> [O QUE SE PEDE]: Reproduza tudo o que vai de "Se por um lado" até "governado pelo partido." no texto sobre a votação do PT, trocando "agremiações" por "legendas".

> [TRECHO DA PÁGINA]:
=-=-=

A redução de 10 milhões de votos no PT em relação a 2012 (de 17 milhões para 7 milhões) e de 399 no número de prefeitos (de 630 para 231) não pode ser atribuída apenas a estratégia da direita de aniquilar o partido, Lula, Dilma e a esquerda.Tampouco pode ser justificada exclusivamente pelos erros cometidos pela direção partidária.
Se por um lado a derrota do PT não favoreceu outras forças políticas de esquerda, infelizmente. Os votos perdidos pelo partido hegemônico da esquerda até o momento (o PT) não migraram para outras agremiações similares como o PCdoB e PSOL, sendo que o último perdeu esse ano 300 mil votos em comparação com 2012. O PCdoB viu sumir 100 mil votos, apesar do bom desempenho no estado do Maranhão, governado pelo partido.
Do outro lado, também não favoreceu os partidos tradicionais da direita. O aumento da votação nos partidos conservadores é insignificante, exceto o PSDB que este ano obteve 4 milhões de votos a mais, mas o PMDB teve queda 2 milhões, o restante ficou no mesmo patamar de 2012.

=-=-=

> [AMOSTRA DOS DADOS]:

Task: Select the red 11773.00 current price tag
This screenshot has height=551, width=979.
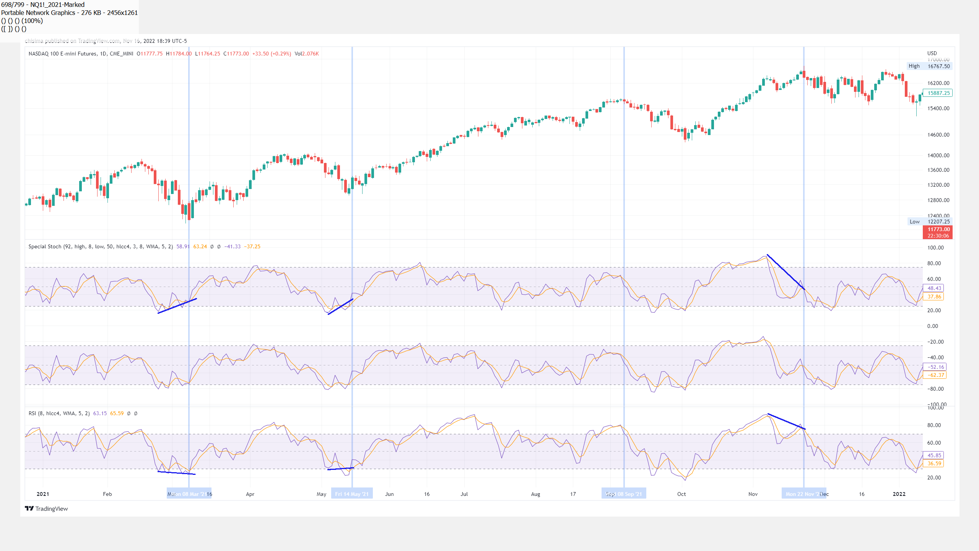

=-=-=

> [RESPOSTA FINAL]:
Se por um lado a derrota do PT não favoreceu outras forças políticas de esquerda, infelizmente. Os votos perdidos pelo partido hegemônico da esquerda até o momento (o PT) não migraram para outras legendas similares como o PCdoB e PSOL, sendo que o último perdeu esse ano 300 mil votos em comparação com 2012. O PCdoB viu sumir 100 mil votos, apesar do bom desempenho no estado do Maranhão, governado pelo partido.